== Task directions ==
Whenever a line in this data holds the word "Sort", report that line in full.

== Segment start ==

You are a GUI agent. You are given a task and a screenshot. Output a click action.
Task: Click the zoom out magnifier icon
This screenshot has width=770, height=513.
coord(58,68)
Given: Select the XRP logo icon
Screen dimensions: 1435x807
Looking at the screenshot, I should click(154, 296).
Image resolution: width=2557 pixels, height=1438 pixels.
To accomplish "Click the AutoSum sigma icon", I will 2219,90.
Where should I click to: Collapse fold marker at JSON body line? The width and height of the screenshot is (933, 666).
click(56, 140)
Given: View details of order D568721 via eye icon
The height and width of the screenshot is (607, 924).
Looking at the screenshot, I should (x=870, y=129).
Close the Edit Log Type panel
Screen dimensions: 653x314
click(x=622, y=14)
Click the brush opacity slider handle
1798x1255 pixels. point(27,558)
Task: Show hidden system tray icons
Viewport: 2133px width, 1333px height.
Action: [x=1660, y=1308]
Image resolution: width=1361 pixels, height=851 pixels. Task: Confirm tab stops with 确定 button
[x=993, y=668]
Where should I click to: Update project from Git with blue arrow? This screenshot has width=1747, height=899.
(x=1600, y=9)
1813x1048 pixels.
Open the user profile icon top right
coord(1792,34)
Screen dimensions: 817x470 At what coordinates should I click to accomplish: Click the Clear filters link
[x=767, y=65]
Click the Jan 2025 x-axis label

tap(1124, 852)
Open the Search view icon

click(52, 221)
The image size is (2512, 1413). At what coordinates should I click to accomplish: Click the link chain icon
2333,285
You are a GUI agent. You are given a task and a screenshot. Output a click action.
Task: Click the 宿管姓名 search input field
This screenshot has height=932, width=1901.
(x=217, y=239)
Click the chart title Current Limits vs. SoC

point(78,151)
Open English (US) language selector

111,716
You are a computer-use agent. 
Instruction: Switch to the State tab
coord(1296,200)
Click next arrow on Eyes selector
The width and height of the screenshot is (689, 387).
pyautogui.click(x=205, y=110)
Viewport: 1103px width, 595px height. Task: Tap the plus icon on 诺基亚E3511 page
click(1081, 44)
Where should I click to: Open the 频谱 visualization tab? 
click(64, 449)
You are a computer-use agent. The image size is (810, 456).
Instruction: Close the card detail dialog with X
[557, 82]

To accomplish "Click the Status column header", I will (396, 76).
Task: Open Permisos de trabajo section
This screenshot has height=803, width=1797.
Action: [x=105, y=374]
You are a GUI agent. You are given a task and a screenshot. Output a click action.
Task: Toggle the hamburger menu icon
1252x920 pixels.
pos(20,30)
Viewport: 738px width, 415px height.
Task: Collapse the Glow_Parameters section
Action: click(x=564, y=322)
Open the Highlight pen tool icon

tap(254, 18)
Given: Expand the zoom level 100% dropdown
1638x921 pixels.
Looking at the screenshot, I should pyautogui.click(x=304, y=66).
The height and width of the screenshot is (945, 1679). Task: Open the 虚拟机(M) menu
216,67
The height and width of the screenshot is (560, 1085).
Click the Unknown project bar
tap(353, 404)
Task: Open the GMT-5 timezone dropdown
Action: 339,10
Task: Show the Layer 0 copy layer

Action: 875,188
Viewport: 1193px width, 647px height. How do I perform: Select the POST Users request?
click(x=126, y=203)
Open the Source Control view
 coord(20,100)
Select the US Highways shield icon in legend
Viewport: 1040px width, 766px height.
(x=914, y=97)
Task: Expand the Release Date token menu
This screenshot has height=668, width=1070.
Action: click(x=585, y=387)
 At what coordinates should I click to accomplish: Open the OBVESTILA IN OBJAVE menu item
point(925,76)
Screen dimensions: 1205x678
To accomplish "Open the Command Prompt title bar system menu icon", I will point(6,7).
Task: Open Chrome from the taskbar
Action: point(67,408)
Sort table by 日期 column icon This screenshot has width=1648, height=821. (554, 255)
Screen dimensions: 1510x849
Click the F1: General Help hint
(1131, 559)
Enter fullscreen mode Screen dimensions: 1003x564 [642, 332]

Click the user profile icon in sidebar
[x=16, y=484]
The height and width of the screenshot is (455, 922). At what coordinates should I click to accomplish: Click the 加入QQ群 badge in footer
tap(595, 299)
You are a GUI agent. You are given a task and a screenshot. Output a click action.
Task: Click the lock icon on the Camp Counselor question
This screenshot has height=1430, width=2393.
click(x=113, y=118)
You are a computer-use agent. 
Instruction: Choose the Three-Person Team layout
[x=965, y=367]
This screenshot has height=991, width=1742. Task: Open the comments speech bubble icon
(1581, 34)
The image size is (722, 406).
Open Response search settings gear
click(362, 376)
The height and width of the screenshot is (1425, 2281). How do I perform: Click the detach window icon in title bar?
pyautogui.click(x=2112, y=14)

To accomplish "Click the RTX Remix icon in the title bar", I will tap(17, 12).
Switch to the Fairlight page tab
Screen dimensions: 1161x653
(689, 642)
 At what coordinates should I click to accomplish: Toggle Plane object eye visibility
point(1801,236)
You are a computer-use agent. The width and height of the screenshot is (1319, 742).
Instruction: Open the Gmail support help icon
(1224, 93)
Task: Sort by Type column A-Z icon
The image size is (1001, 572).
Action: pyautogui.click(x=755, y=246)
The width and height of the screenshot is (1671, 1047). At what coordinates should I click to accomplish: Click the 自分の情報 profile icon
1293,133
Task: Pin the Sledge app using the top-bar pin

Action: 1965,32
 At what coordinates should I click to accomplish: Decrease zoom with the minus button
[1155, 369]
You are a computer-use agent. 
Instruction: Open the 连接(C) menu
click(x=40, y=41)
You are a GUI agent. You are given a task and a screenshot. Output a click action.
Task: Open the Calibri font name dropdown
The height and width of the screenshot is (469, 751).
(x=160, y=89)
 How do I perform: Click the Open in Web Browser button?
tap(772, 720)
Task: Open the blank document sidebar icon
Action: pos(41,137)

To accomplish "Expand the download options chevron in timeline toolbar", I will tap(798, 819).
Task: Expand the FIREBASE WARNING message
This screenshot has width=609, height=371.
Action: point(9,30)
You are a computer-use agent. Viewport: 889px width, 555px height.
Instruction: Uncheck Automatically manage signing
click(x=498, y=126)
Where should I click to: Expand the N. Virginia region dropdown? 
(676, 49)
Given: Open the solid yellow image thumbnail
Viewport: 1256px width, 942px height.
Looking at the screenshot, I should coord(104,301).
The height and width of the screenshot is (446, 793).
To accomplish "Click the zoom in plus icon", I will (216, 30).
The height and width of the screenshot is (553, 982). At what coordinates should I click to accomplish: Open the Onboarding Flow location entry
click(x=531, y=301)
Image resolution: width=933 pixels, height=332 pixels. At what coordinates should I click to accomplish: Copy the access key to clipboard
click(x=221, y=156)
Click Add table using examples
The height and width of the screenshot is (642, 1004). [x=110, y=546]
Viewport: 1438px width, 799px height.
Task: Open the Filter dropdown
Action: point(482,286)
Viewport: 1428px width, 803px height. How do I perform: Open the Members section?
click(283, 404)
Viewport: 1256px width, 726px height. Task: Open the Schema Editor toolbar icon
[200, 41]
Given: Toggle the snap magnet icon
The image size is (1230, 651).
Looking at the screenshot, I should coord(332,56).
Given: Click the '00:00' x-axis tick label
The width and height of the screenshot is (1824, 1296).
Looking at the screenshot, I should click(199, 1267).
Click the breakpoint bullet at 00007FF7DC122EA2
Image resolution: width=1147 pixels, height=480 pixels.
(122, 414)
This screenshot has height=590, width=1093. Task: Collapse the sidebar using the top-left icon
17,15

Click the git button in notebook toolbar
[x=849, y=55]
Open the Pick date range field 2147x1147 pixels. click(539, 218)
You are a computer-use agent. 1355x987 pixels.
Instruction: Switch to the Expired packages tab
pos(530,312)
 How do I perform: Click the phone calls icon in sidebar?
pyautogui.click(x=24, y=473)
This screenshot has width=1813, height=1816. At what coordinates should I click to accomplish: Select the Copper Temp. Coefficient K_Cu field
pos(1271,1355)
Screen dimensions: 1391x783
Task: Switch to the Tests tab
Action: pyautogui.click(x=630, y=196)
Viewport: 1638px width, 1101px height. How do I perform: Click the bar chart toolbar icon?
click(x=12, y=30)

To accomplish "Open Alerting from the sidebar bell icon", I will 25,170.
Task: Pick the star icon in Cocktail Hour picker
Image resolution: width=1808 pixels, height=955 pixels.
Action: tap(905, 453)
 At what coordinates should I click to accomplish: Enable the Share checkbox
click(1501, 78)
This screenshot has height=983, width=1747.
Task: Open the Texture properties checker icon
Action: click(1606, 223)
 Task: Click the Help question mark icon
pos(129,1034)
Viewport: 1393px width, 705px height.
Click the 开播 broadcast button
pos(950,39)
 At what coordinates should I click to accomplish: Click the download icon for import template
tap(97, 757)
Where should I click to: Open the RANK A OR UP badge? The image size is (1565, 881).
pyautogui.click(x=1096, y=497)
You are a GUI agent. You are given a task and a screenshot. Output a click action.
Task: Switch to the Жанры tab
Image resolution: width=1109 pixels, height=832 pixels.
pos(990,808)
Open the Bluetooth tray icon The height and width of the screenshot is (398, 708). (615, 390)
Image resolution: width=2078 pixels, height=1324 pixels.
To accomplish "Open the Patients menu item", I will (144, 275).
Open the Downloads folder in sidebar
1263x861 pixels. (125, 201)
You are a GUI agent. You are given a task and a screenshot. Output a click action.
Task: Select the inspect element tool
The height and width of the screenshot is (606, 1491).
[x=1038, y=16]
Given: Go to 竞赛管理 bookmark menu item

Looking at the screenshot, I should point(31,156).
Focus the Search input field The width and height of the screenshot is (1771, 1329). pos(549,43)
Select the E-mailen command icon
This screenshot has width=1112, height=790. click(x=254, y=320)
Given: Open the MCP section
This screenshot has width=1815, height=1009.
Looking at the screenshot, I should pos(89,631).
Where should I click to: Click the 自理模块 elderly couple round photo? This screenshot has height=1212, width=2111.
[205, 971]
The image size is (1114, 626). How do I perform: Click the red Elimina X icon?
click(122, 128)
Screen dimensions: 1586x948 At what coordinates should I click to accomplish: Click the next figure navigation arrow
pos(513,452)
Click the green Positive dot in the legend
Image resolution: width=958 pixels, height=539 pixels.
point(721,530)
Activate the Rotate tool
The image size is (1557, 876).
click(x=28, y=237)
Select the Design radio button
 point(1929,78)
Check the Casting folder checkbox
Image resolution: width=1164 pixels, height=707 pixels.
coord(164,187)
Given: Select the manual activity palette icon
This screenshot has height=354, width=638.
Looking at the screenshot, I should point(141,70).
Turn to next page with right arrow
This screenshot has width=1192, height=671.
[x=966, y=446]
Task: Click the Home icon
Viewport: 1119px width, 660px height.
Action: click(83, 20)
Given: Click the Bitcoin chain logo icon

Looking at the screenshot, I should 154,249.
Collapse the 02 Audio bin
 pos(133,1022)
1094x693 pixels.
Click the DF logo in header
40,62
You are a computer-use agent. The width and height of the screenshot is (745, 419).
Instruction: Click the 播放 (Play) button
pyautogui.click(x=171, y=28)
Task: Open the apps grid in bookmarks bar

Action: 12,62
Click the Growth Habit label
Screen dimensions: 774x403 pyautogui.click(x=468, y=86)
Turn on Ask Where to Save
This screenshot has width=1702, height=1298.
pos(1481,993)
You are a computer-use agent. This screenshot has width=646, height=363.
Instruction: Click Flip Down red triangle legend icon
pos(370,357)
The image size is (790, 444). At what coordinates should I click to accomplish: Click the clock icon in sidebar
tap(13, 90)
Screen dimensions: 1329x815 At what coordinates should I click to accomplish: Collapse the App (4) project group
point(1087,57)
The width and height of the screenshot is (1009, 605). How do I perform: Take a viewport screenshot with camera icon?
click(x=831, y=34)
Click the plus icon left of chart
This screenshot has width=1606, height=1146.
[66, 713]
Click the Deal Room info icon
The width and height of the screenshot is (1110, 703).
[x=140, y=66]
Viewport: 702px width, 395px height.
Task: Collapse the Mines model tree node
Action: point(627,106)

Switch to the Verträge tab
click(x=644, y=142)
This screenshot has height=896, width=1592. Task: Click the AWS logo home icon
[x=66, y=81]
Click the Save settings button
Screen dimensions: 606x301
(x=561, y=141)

== Segment end ==

== Solution to the problem ==
Sort table by 日期 column icon This screenshot has width=1648, height=821. (554, 255)
Task: Sort by Type column A-Z icon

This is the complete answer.